Post Politics

Trends in international apartheid?

Monday, August 6th, 2007

Last month in an editoral titled Free people movement is the way to global prosperity, Mirko Bagaric makes the obvious case that most are oblivious to: birth jurisdiction is a bogus moral category and all of the usual objections to open borders are highly suspect. Go read the column, but I want to call out one interesting claim:

For most of human history there have been few migration limits. Now we are moving to an age of “anti-migration”. In 1976 only about 7 per cent of UN members had restrictive immigration policies. This rose to 40 per cent in the early part of the 21st century. Advanced (western) economies are at the forefront of this regrettable trend.

The first sentence really annoys me, as it is difficult to make non-glib historical comparisons, in this case as in many others.
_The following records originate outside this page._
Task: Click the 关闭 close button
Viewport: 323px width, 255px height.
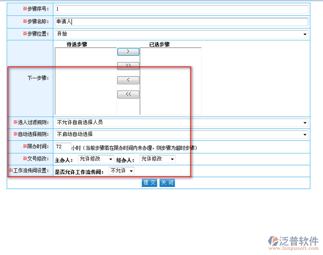Action: (167, 183)
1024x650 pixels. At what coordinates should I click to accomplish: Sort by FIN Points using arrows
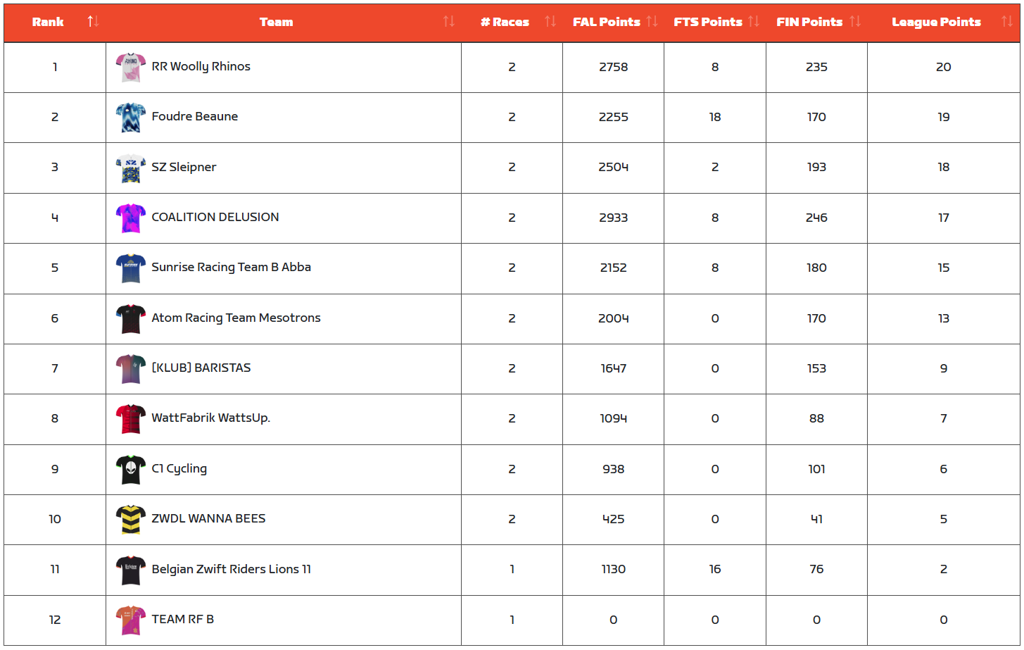(x=855, y=22)
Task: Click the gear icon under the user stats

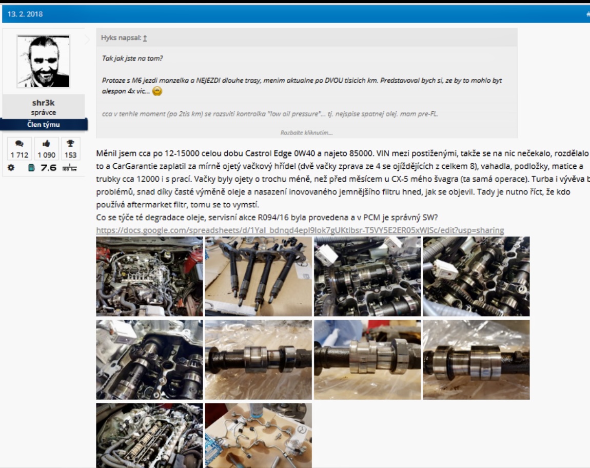Action: (11, 167)
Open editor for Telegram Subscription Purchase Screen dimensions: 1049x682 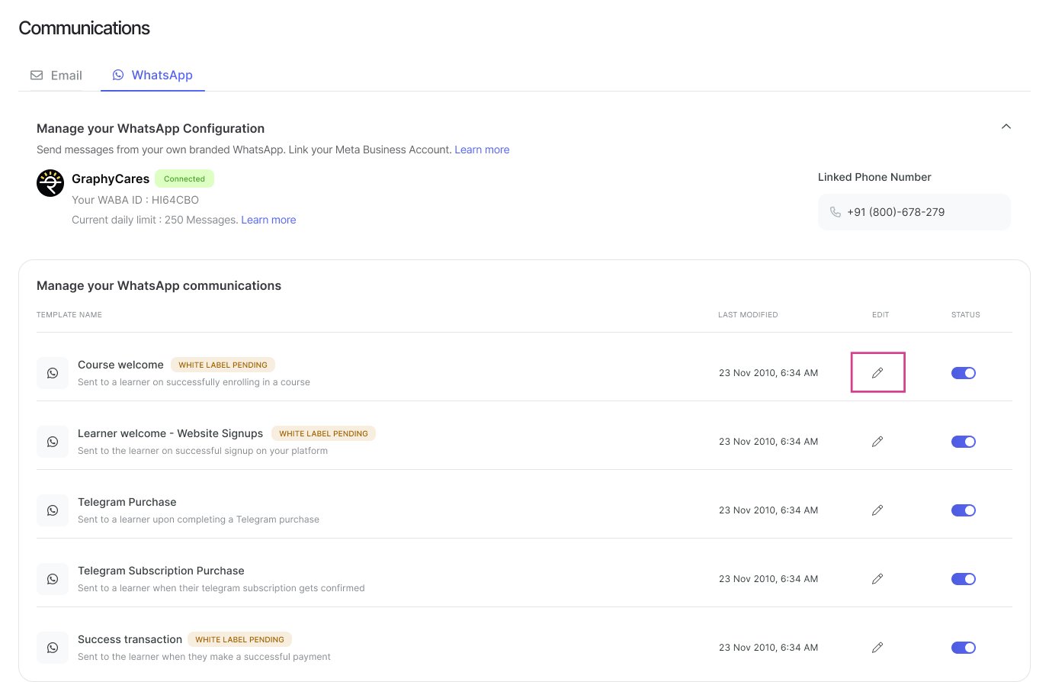click(877, 579)
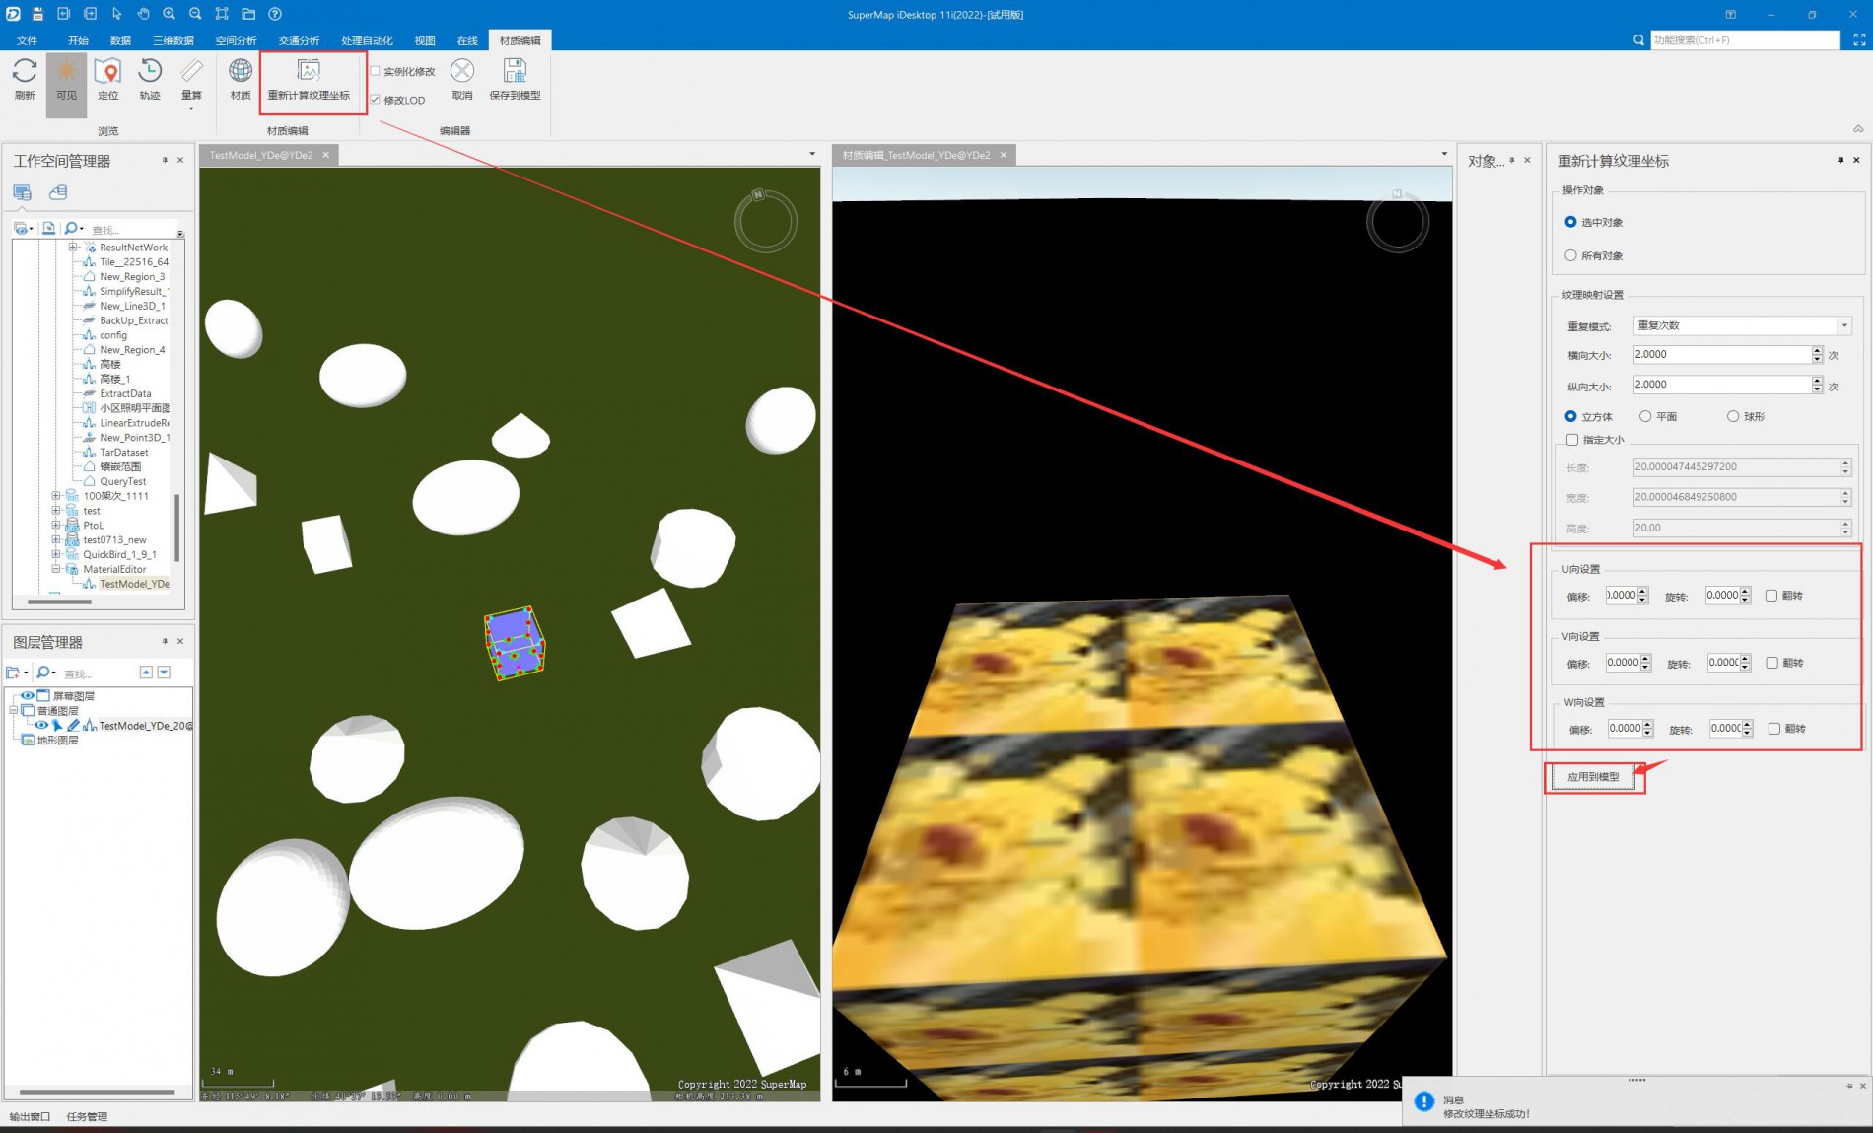
Task: Open the 量算 measure tool
Action: point(191,72)
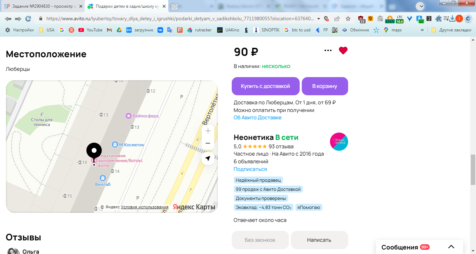Open the tab search dropdown arrow
The width and height of the screenshot is (476, 254).
(421, 6)

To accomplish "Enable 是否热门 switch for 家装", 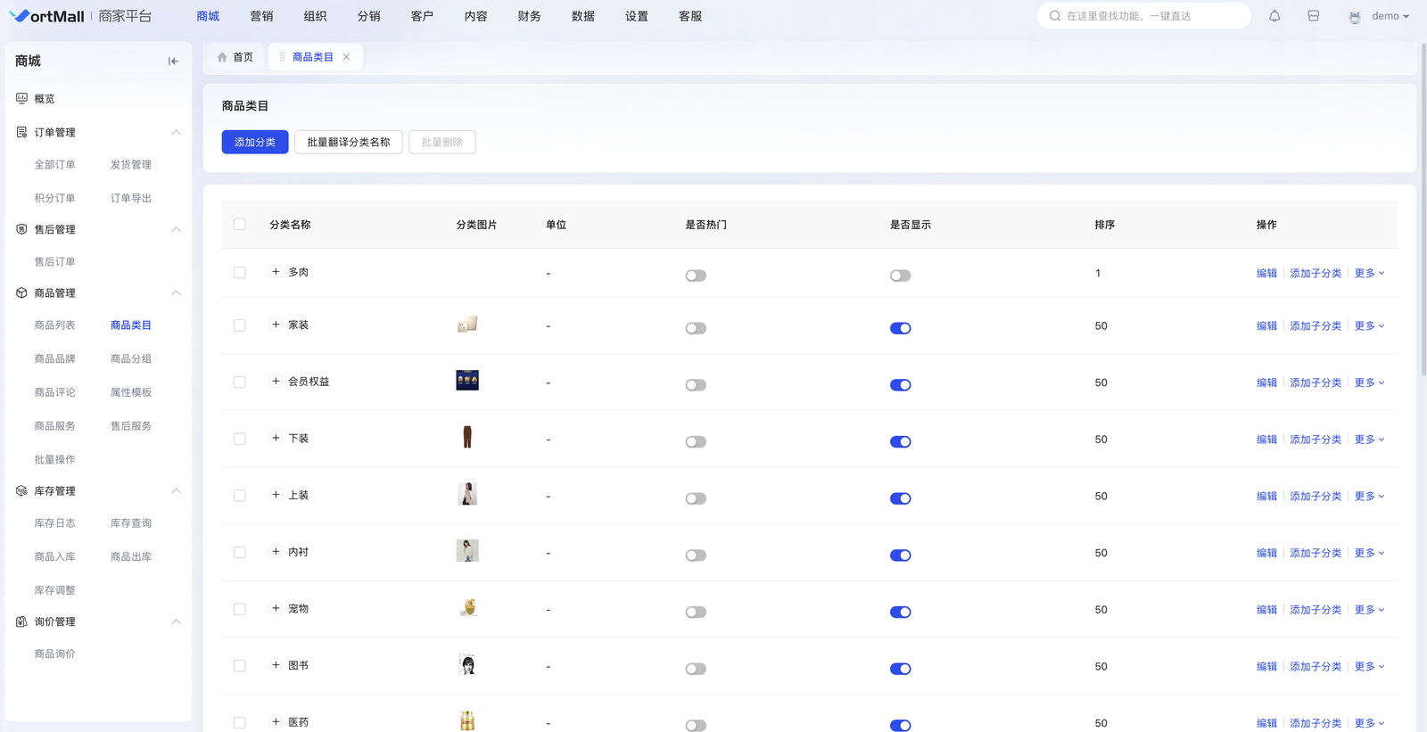I will (x=696, y=328).
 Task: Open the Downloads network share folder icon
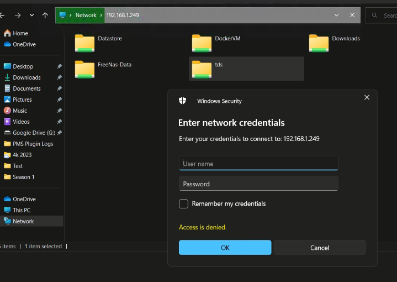[x=319, y=42]
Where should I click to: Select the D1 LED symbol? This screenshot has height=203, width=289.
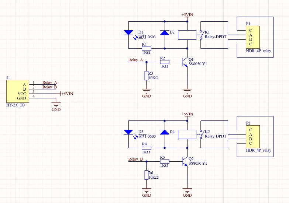(128, 33)
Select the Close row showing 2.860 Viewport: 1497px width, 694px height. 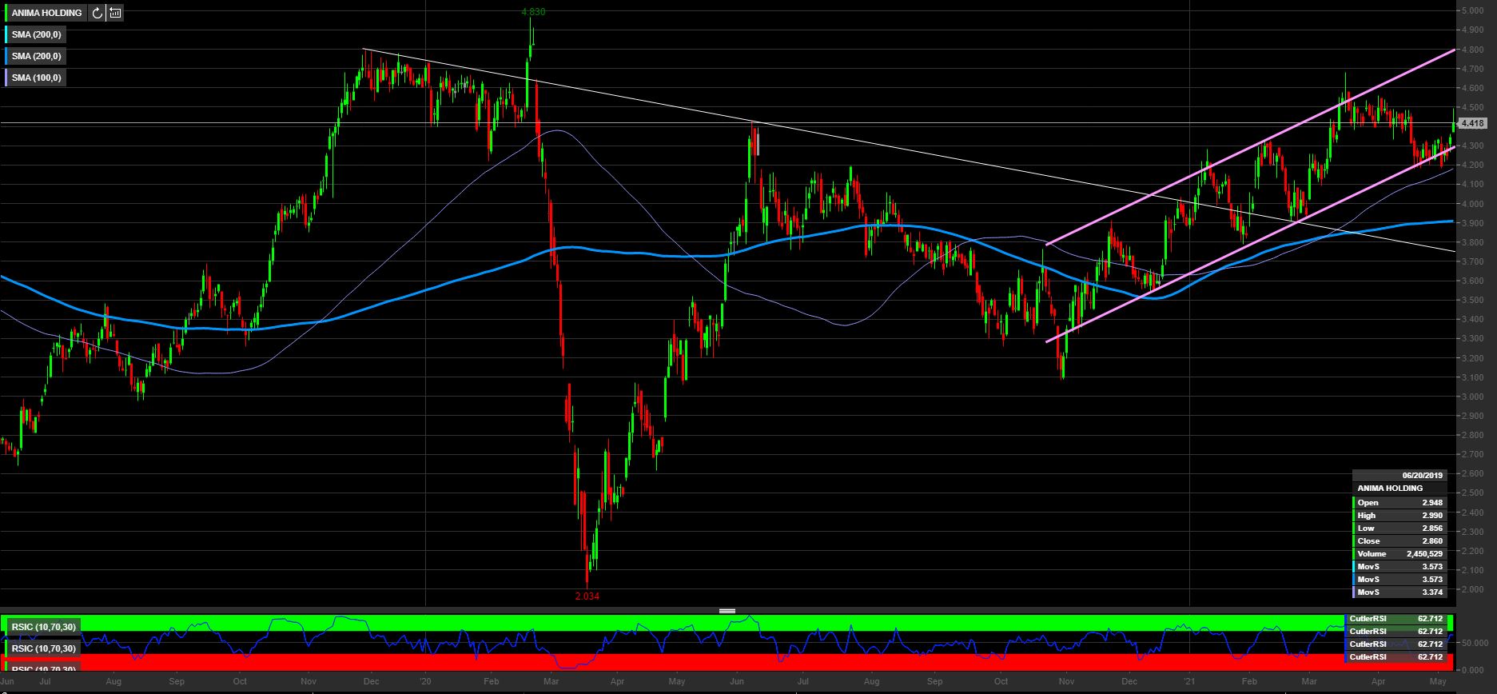coord(1399,541)
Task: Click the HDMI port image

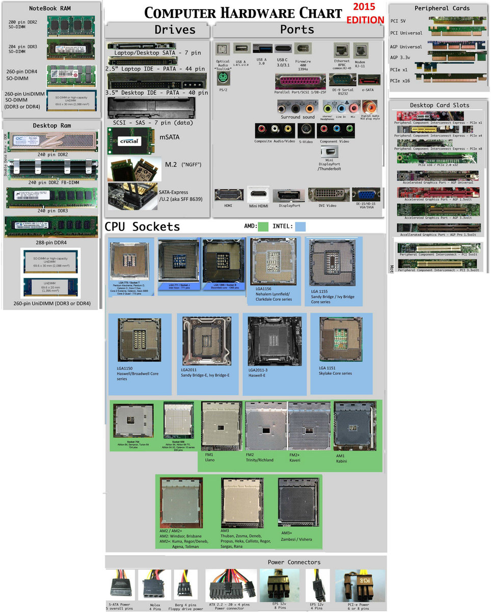Action: (x=228, y=195)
The last sentence seems highly suspect–I have not heard of poor jurisdictions with liberal immigration policies and I have heard of many with illiberal policies.

The figures in the middle are rather interesting, and probably come from the World Economic and Social Survey 2004, Chapter III on International migration policies (pdf), page 75 (as numbered; 7 in the pdf) which says that in

1976 when few Governments had explicit policies to modify migration flows; 7 per cent had a policy to lower immigration

while in 2003

some 40 per cent wish to lower immigration.

which says very little about whether legal barriers to migration and their enforcement have actually increased.

If you read the chapter it appears that migration is a policy issue for many more jurisdictions than in the past and the overall policy mix has become much more complex, except that explicitly race-based policies have mostly disappeared.

It is too bad Bagaric felt it necessary to ruin an otherwise excellent column with unfounded things-are-increasingly-bad rhetoric.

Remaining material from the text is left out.